Chez moi, on est obligé parfois de revoir sa « politique » de recherche d’emploi pour, à tout prix, en avoir un, si on y tient vraiment. Ainsi, il faut ranger de côté son/ses diplôme-s mais aussi sa fierté et « se donner » à tout-va, et même disproportionnément, à toute sorte d’offre. C’est à dire qu’il faut chercher et guetter n’importe quelle occasion professionnelle, même s’il faut se vendre au rabais et à vil prix.


Ainsi, il faut surtout s’attendre et être apte à s’engager à faire des travaux qui ne cadrent pas forcement avec son domaine d’étude et son diplôme. Raison pour laquelle bon nombre de diplômés se trouvent aujourd’hui à exercer des « métiers » en inadéquation avec leurs formations et diplômes.

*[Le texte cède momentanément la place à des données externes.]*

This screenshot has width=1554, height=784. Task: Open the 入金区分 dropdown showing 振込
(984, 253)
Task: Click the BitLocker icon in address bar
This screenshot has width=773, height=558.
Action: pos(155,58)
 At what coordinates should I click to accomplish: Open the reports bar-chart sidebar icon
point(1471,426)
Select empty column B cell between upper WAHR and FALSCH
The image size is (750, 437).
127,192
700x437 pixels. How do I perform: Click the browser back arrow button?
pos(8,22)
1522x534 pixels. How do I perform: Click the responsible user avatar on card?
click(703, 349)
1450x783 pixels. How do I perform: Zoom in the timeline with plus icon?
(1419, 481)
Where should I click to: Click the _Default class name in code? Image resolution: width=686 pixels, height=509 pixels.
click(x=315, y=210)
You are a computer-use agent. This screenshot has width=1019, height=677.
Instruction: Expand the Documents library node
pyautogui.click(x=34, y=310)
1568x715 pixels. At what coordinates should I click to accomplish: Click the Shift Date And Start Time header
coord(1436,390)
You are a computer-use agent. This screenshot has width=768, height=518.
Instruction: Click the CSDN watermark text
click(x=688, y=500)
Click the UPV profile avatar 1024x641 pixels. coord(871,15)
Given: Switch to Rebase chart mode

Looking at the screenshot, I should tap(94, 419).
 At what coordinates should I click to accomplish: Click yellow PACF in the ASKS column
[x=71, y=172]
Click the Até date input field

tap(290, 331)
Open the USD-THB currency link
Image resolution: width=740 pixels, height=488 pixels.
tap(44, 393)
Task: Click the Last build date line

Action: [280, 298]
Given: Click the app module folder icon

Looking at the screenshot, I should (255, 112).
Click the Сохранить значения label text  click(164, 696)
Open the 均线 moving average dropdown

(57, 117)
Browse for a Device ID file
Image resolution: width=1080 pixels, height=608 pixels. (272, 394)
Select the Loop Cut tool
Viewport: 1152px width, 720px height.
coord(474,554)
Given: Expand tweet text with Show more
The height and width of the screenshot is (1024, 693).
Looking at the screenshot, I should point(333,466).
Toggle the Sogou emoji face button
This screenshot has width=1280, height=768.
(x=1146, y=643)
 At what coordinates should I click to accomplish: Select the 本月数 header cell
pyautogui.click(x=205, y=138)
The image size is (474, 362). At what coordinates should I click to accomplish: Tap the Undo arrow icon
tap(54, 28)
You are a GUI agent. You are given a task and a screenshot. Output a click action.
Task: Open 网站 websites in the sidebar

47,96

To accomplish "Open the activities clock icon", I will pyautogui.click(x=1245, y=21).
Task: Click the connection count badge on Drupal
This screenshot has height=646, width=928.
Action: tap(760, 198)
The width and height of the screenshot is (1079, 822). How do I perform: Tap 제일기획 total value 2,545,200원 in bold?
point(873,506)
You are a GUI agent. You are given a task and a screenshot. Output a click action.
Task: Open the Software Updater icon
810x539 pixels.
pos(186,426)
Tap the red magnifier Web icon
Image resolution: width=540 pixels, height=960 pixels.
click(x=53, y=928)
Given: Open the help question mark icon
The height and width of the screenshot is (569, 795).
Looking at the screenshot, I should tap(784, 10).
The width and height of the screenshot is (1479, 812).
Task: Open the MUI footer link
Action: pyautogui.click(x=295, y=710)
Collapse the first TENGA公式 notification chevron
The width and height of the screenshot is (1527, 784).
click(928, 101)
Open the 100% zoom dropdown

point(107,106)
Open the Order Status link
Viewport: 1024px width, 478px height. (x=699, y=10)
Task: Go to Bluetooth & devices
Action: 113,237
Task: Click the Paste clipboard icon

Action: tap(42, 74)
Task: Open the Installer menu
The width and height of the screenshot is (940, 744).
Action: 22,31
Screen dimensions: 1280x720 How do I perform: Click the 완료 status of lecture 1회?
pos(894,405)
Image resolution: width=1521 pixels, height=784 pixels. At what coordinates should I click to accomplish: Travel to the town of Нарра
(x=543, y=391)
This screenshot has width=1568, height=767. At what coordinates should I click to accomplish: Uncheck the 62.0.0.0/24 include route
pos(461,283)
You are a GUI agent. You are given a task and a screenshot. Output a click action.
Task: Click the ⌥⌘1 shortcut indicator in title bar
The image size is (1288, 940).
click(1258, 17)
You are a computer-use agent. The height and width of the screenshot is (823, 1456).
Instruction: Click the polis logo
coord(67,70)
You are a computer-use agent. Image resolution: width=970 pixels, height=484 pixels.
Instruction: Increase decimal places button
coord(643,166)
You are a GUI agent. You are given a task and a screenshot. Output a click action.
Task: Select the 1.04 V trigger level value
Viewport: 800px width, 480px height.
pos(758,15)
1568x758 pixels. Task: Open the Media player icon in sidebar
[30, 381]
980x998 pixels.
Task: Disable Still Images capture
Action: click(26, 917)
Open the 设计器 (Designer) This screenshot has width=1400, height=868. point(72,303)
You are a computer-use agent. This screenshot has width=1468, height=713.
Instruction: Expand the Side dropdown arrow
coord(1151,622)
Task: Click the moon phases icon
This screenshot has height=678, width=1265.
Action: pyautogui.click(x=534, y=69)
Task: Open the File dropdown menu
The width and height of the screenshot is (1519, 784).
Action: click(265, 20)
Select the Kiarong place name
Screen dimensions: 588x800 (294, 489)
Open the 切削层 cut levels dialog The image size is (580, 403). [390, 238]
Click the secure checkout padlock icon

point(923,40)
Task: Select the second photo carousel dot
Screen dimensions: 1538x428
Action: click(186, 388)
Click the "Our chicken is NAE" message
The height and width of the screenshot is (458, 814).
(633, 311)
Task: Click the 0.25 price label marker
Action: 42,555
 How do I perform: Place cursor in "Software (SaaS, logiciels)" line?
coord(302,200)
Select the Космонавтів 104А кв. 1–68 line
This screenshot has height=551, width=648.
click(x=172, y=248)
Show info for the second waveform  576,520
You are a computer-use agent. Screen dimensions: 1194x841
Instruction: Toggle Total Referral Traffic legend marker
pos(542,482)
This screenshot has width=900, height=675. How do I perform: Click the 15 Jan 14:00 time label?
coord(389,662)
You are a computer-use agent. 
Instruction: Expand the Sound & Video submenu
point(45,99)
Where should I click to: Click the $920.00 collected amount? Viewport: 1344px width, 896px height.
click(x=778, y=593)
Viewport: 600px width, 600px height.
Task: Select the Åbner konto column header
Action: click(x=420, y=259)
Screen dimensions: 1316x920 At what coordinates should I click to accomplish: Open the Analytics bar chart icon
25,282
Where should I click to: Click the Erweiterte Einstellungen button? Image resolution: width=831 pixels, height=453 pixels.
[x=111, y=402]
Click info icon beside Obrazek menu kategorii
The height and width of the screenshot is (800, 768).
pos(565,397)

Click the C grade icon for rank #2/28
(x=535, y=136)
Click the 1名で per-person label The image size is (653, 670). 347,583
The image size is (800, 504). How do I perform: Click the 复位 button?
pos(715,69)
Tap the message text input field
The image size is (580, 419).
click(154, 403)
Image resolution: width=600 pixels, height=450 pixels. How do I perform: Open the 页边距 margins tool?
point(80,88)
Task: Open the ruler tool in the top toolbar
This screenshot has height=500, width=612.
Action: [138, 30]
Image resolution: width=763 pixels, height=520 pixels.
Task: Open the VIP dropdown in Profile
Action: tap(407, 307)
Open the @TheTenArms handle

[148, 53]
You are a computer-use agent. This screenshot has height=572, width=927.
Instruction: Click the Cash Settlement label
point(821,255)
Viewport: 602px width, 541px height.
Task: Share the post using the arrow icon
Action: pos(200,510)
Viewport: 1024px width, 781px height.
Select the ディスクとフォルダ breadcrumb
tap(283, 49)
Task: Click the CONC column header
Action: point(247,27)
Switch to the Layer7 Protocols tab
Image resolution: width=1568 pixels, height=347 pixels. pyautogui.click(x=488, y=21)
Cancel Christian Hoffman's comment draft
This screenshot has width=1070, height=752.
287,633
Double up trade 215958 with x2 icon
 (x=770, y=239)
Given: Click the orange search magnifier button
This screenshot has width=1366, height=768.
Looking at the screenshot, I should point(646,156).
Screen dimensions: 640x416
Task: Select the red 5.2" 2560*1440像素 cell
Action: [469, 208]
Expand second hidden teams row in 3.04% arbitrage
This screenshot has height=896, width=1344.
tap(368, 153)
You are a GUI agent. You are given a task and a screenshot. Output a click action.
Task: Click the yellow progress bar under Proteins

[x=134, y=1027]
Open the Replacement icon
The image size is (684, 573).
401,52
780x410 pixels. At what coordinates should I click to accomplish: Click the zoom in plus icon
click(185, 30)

Chez moi, pour faute de choix, on finit par accepter « tout » du moment où cela nous aiderait, de quelque manière, à subvenir à certains besoins élémentaires. On embrasse le métier et on s’y adapte sans poser d’exigences et parfois sans convictions et passion. Là, il appartient uniquement à l’employeur de poser des conditions. Quitte au diplômé de les accepter et trouver enfin un « emploi » ou les refuser et continuer encore à en chercher, en acceptant d’affronter toutes les formes de galère.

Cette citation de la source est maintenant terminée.